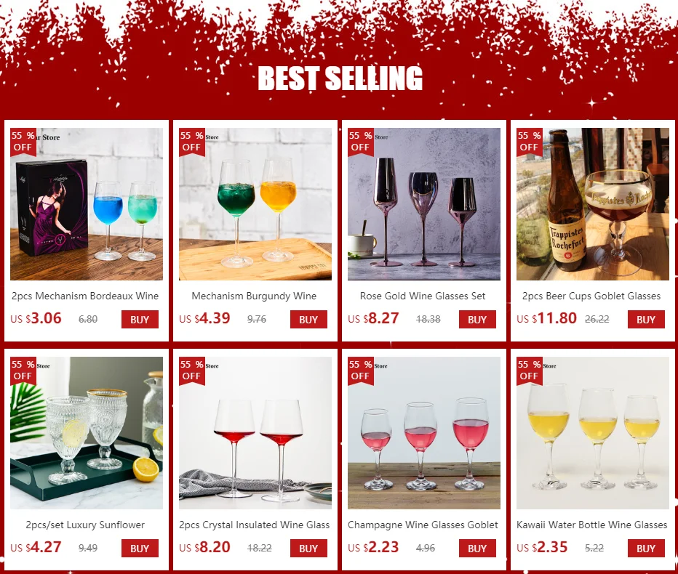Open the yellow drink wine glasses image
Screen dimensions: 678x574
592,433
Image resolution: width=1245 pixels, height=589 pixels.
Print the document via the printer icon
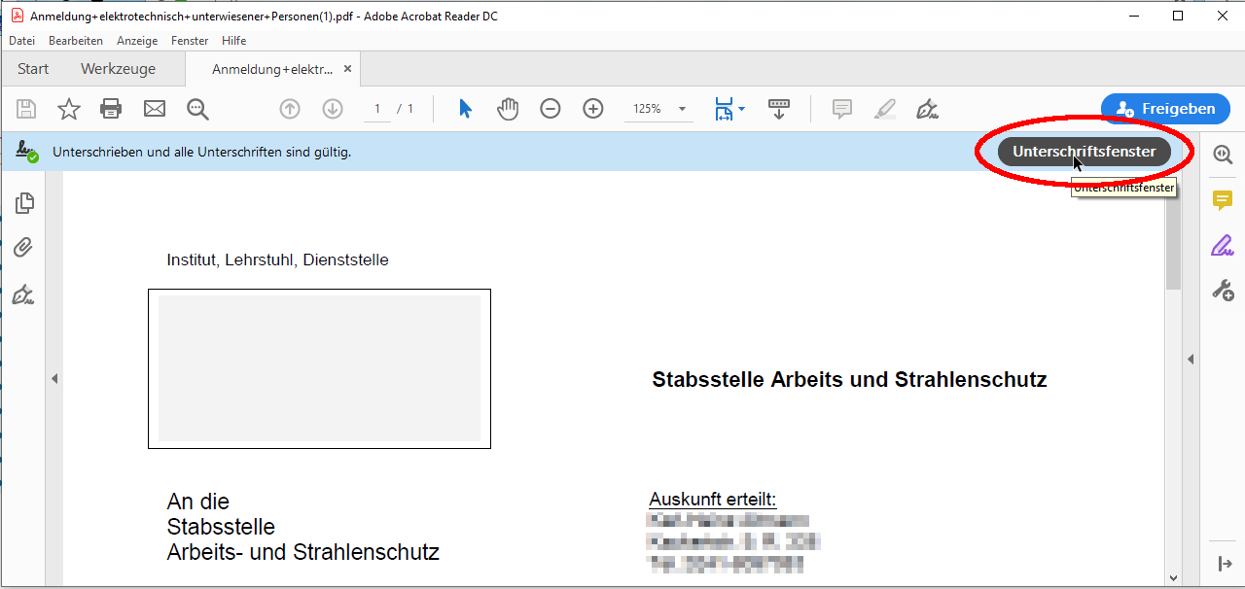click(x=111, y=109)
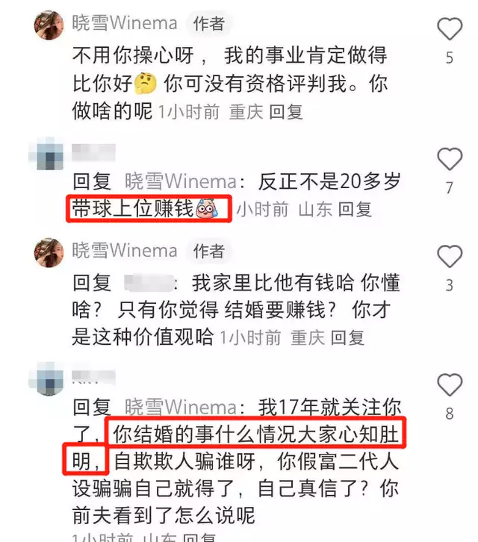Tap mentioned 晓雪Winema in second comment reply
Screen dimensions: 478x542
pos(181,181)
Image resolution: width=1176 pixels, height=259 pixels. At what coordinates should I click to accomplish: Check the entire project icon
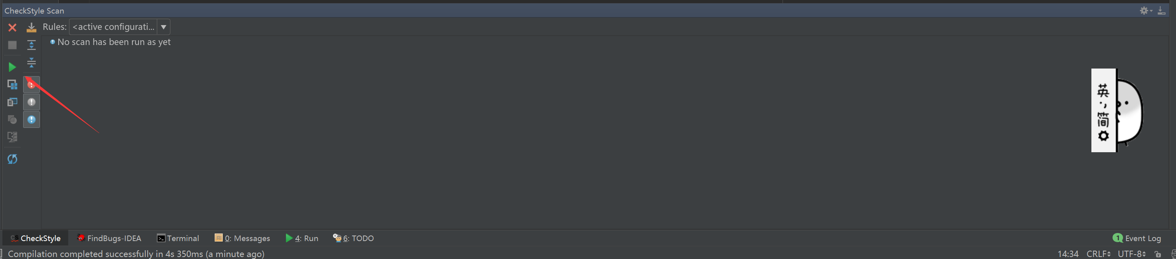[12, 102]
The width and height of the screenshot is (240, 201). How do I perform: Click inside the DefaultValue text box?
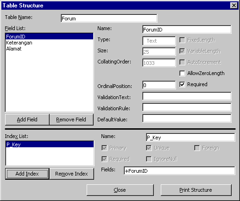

=-=-=-=-=

Task prompt:
Your answer must be exactly the lines from the one with "Image resolution: width=1245" through the final line of the data, with no pictures in it.

Completed exercise:
Image resolution: width=1245 pixels, height=589 pixels.
Print the document via the printer icon
click(x=111, y=109)
Tap mentioned 晓雪Winema in second comment reply
Screen dimensions: 478x542
pos(181,181)
Image resolution: width=1176 pixels, height=259 pixels. At what coordinates should I click to accomplish: Check the entire project icon
[12, 102]
The width and height of the screenshot is (240, 201). How do I perform: Click inside the DefaultValue text box?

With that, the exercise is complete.